I have two DF
and I would like to group them together, however I have to check if the data is within a date range. My first DF:
ID <- c(111,222,333,444,555,666)
DT_START_HOSP <- as.Date(c('2021/01/07','2021/01/11','2021/01/21','2021/01/21','2021/01/21','2021/01/22'))
DT_END_HOSP <- as.Date(c('2021/01/10','2021/01/20','2021/01/25','2021/02/01','2021/01/29','2021/02/02'))
HOSP <- data.frame(ID,DT_START_HOSP,DT_END_HOSP)
My second DF
:
ID <- c(1010,1010,1010,222,222,5050,5050,666,666)
DT_START_OUT <- as.Date(c('2021/01/01','2021/01/11','2021/01/30','2021/01/02','2021/01/15','2021/03/15','2021/04/20','2021/01/25','2021/01/28'))
DT_END_OUT <- as.Date(c('2021/01/01','2021/01/11','2021/01/30','2021/01/02','2021/01/15','2021/03/20','2021/04/20','2021/01/25','2021/01/30'))
OUT <- data.frame(ID,DT_START_OUT,DT_END_OUT)
I want to select only the “ID's” that are within the range of the columns (DT_START_HOSP and DT_END_HOSP)

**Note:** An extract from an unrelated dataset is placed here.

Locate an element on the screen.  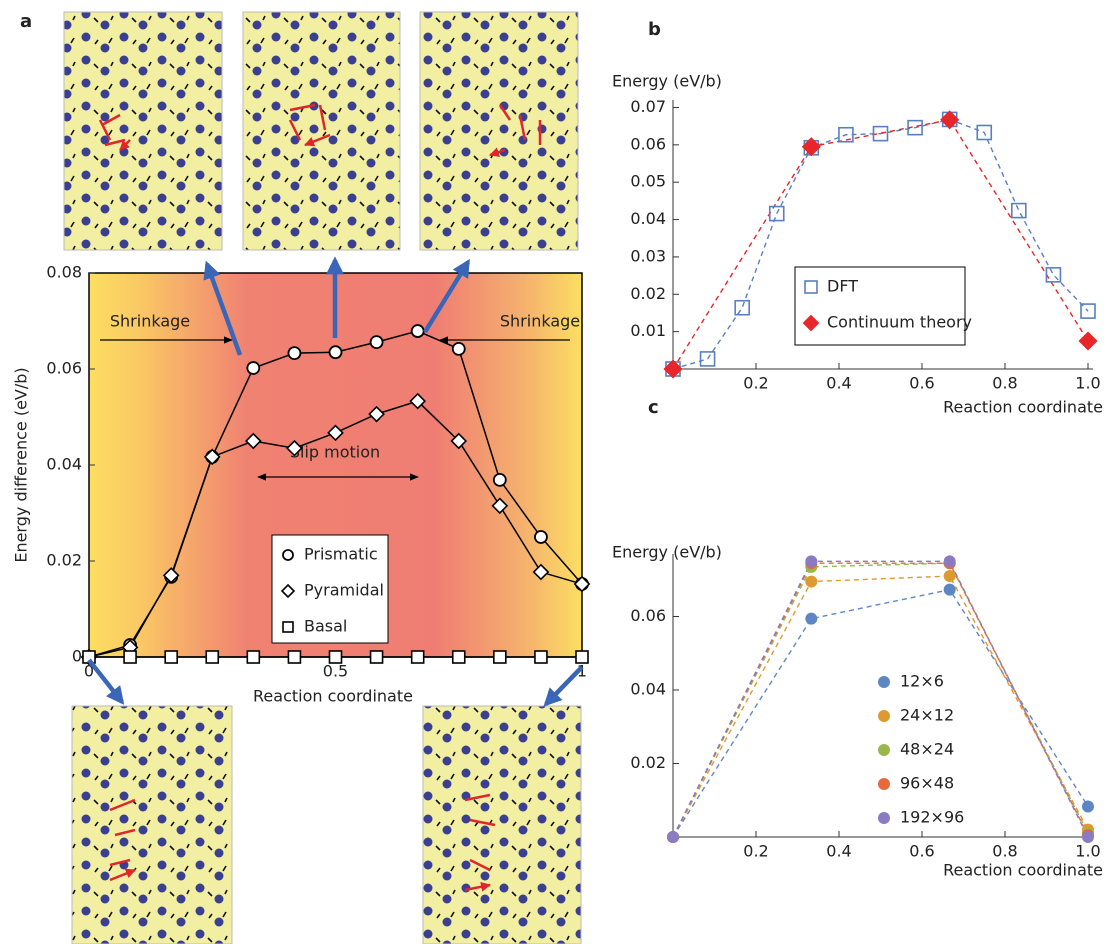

compared to the columns (DT_START_OUT and DT_END_OUT)
. Thus, the result I expect is:
ID <- c(111,222,333,444,555,666,666)
DT_START_HOSP <- as.Date(c('2021/01/07','2021/01/11','2021/01/21','2021/01/21','2021/01/21',' 2021/01/22','2021/01/22'))
DT_END_HOSP <- as.Date(c('2021/01/10','2021/01/20','2021/01/25','2021/02/01','2021/01/29',' 2021/02/02','2021/02/02'))
DT_START_OUT <- as.Date(c('','2021/01/15','','','','2021/01/25','2021/01/28'))
DT_END_OUT <- as.Date(c('','2021/01/15','','','','2021/01/25','2021/01/30'))
HOSP <- data.frame(ID,DT_START_HOSP,DT_END_HOSP,DT_START_OUT,DT_END_OUT)
However, I used this code (Join tables by date range), but it didn't work. See the result
library(sqldf)
RESULT <- sqldf("select * from HOSP
left join OUT
on HOSP.DT_START_HOSP between OUT.DT_START_OUT and OUT.DT_END_OUT")
Is it possible to perform this join respecting a date range?